SLIPPERY CHARACTERS: A man and woman were standing on the front steps
of a house and bidding their hosts goodnight. Freezing rain had been falling
during the evening, and the woman slipped and tumbled down the stairs. The
party hosts were sued for damages under their home insurance policy. An
investigator later discovered that witnesses to the slip-and-fall incident
said they saw the man glare at his wife and tell her to act as if she was
really hurt. Another heard him whisper, "Who knows, maybe we can make a few
bucks from the insurance company." The company's response was as icy as the
COMING CLEAN: A man said he was standing in his bathtub taking a shower
when suddenly his whole house shook. He slipped and suffered a nasty injury.

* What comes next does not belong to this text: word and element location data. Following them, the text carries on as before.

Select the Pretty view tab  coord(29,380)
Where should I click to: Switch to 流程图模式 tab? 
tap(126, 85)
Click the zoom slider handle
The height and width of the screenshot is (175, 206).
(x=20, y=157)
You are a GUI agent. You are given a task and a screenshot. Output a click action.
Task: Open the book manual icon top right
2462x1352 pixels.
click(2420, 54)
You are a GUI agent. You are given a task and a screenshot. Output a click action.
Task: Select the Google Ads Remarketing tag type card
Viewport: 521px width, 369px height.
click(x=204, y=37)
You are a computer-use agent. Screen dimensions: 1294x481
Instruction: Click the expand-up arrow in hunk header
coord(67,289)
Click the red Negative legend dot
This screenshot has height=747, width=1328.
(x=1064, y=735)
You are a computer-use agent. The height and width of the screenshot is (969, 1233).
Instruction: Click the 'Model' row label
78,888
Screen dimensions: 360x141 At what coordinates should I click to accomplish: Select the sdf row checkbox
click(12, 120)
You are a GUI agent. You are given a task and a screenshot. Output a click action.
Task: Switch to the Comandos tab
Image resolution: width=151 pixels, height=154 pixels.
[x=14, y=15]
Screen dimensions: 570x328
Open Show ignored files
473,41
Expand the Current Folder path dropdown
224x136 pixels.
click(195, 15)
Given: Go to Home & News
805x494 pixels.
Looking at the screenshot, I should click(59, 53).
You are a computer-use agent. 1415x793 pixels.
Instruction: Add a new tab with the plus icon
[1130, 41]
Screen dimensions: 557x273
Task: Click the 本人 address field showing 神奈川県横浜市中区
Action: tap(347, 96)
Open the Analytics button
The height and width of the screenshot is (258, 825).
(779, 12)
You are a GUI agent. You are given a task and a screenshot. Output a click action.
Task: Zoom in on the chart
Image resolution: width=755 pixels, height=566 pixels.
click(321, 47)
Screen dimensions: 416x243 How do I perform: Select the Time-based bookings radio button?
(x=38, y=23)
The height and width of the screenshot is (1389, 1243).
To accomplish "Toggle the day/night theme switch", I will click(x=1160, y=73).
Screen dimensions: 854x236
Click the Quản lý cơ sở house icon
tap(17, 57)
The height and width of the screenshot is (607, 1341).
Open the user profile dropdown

Apparently a passing motorist had lost control of his truck and slammed into
the house. The local paper had carried a story about the accident. It quoted
an eyewitness who was standing outside the house at the time and saw the whole
thing. Unfortunately for the claimant, the eyewitness was the same guy who
filed the claim.
THE INSURED HAD NO CLOTHES: A man said his clothesline was stolen from the
backyard and with it all his clothes. The insurer paid up. That story inspired
the man's friend, who also claimed his clothesline was stolen along with lots
of expensive clothes. Before they got taken to the cleaners, the insurance
company discovered that the man lived in a 12th floor apartment with no
balcony. Claim denied.
A HUSBAND'S TEMPTATION: The adjuster was running down a list of standard
questions with a couple that had been involved in a car accident. The adjuster
asked the wife if she had been injured and she said no. Asked if he had been
injured, the husband hummed and hawed for a moment. Then the wife jumped in.
"He's thinking about it," she said. The adjuster is thinking about it, too.
If you're thinking about a good tale for your insurance company, think again.
They've heard it all before and they're experts at scoping out bogus claims.